Records taken from a collection
------------------------------------------------

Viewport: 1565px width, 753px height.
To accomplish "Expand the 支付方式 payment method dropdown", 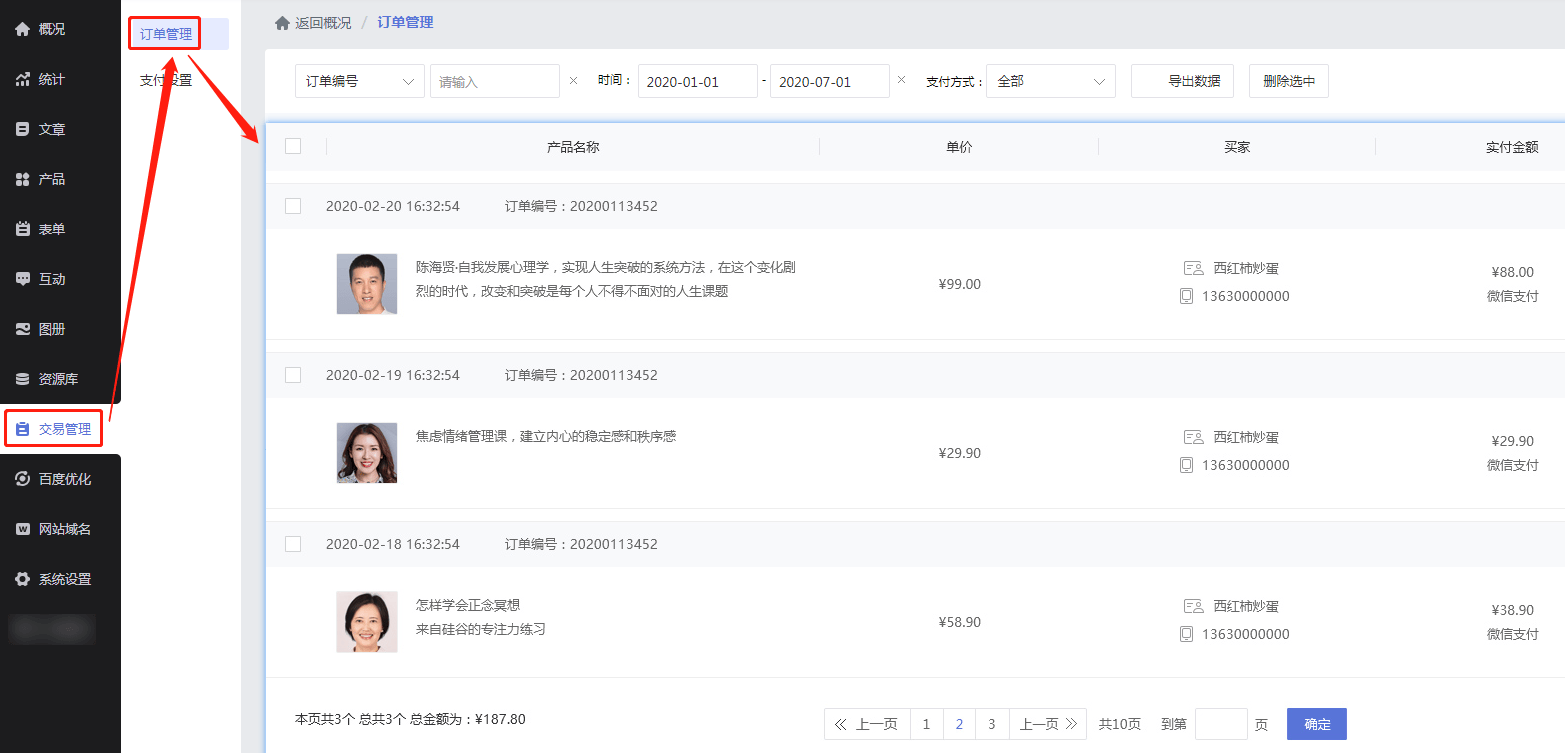I will 1050,80.
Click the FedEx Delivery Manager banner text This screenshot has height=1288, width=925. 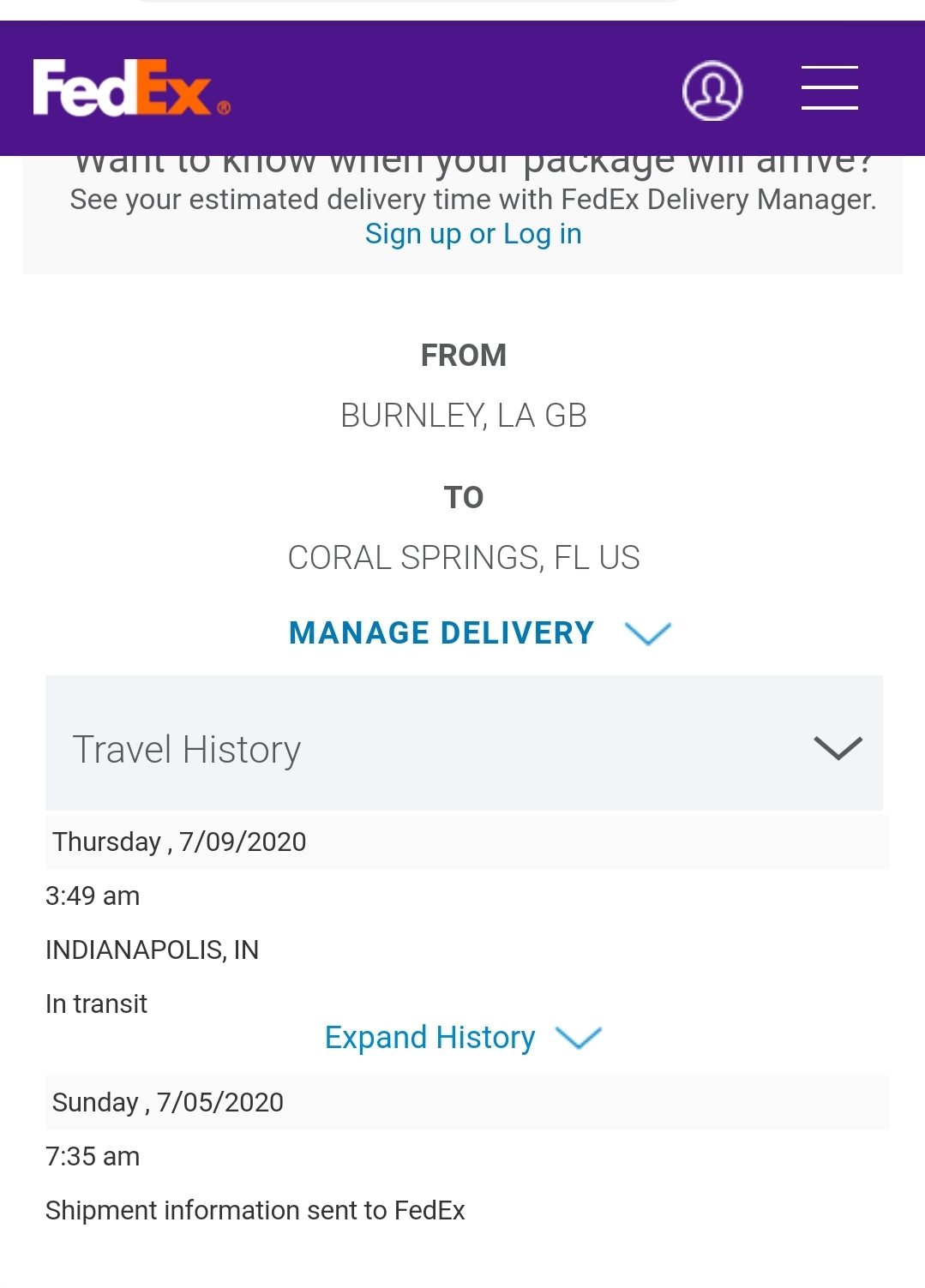(x=472, y=199)
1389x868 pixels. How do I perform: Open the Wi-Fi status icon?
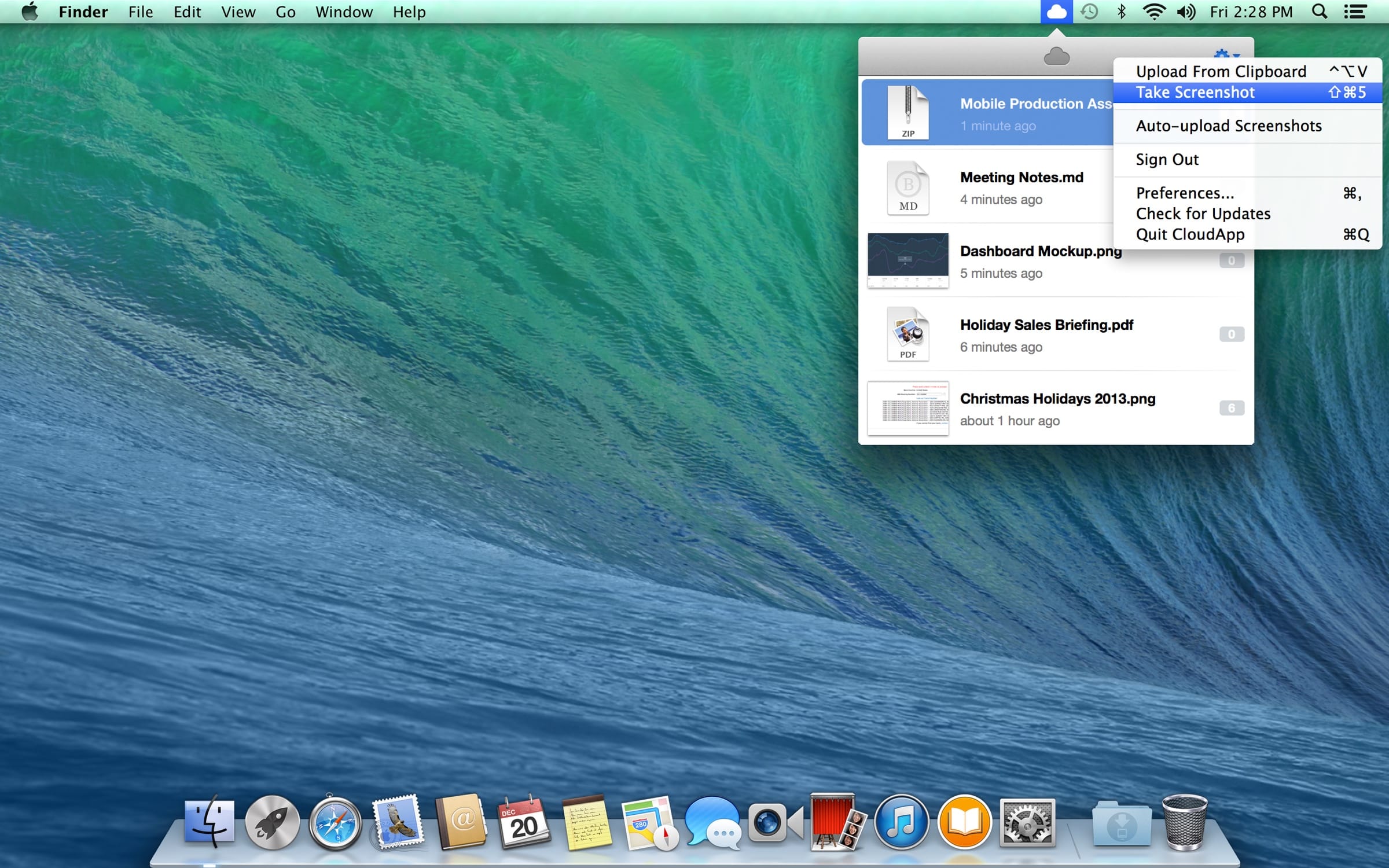[1154, 12]
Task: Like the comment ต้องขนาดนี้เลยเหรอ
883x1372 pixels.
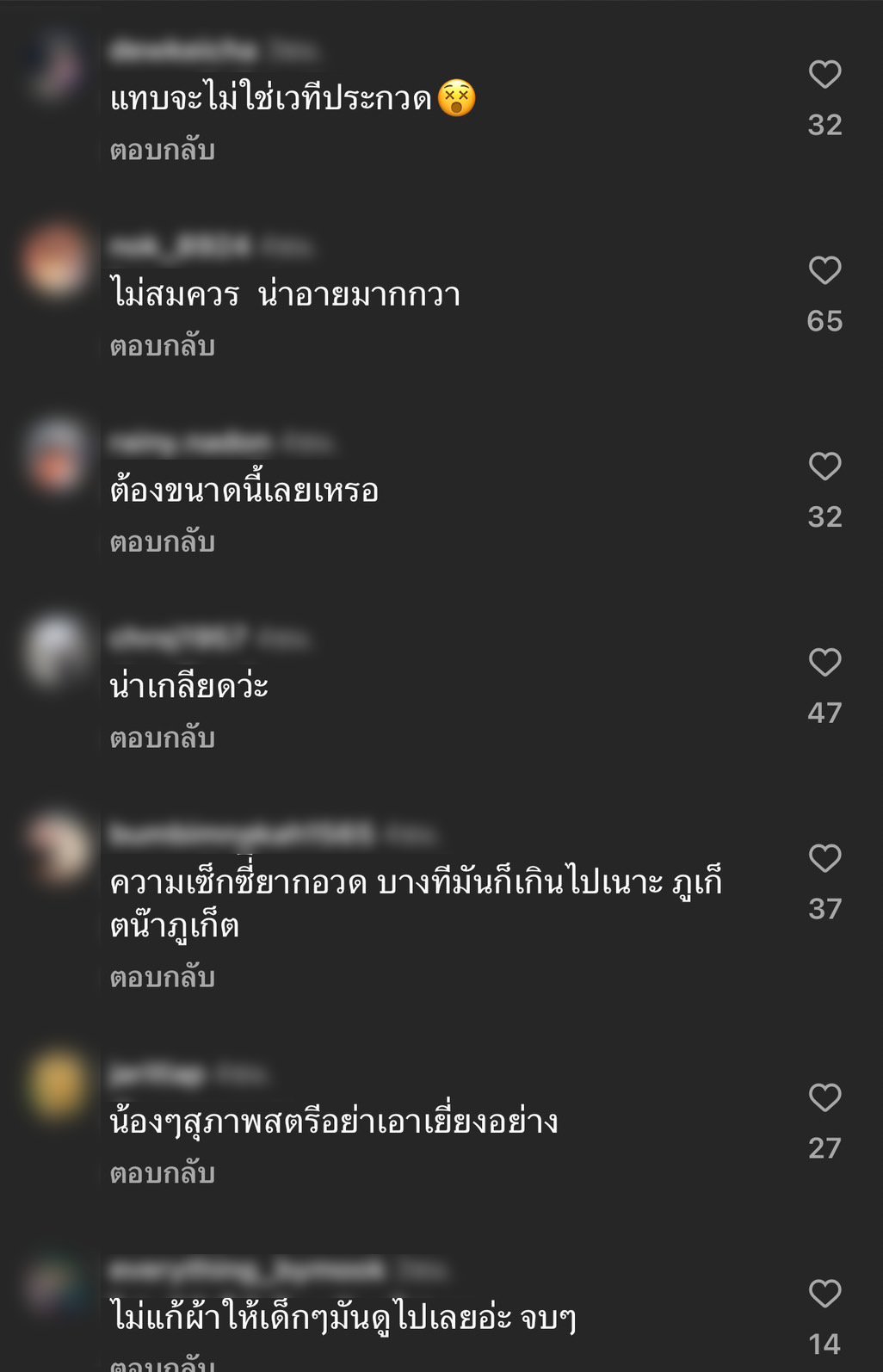Action: [824, 467]
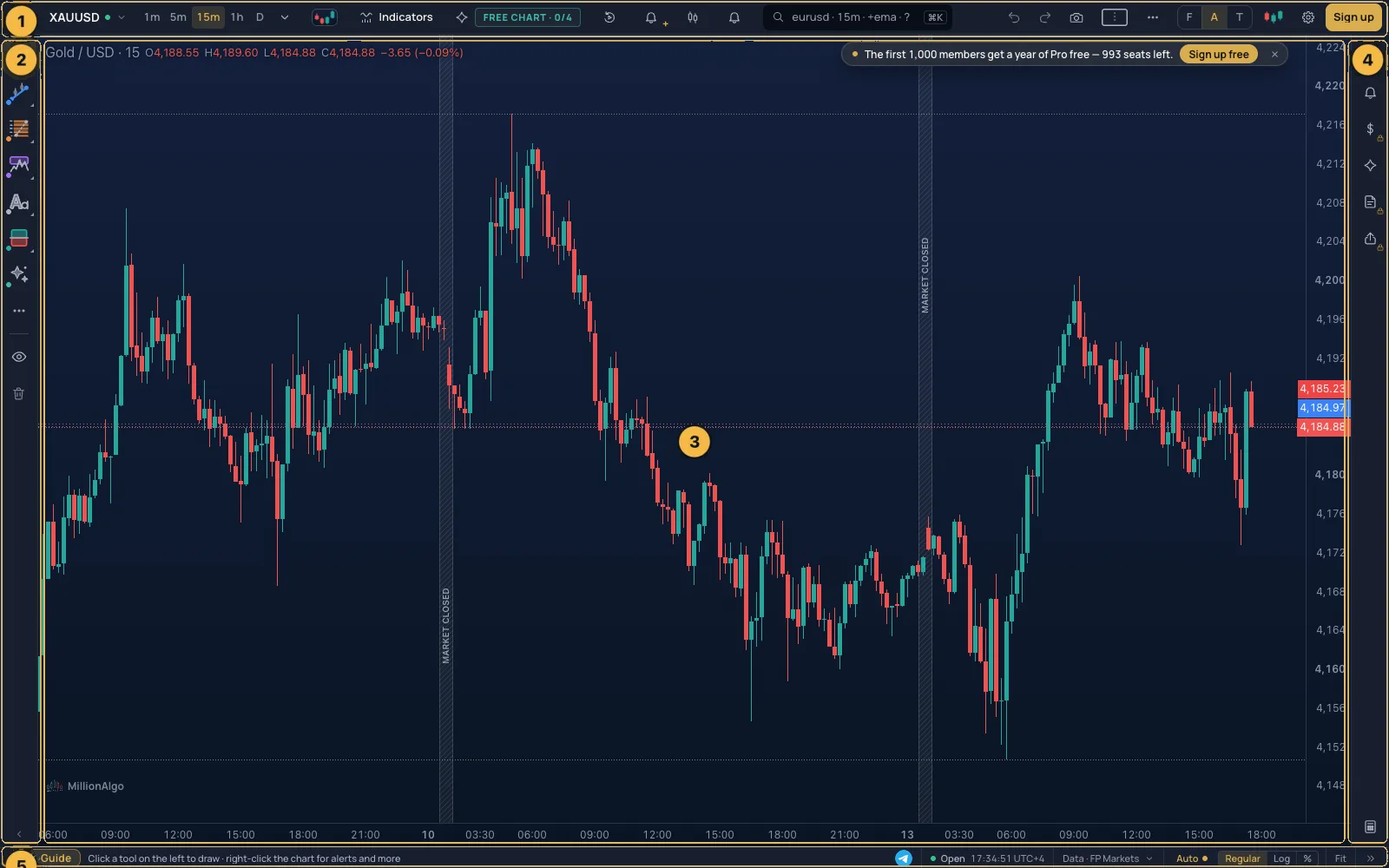Toggle Log price scale
The width and height of the screenshot is (1389, 868).
1281,858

------------------------------------------------

§ TASK PROMPT: Edit the stretch from the line containing "Task: Like the comment ต้องขนาดนี้เลยเหรอ" through the end of the records, replacing "comment" with "reply" and keeping everything else the same. Leave the pictures out of your answer.

§ EXERCISE RESPONSE:
Task: Like the reply ต้องขนาดนี้เลยเหรอ
883x1372 pixels.
Action: [824, 467]
Toggle Log price scale
The width and height of the screenshot is (1389, 868).
1281,858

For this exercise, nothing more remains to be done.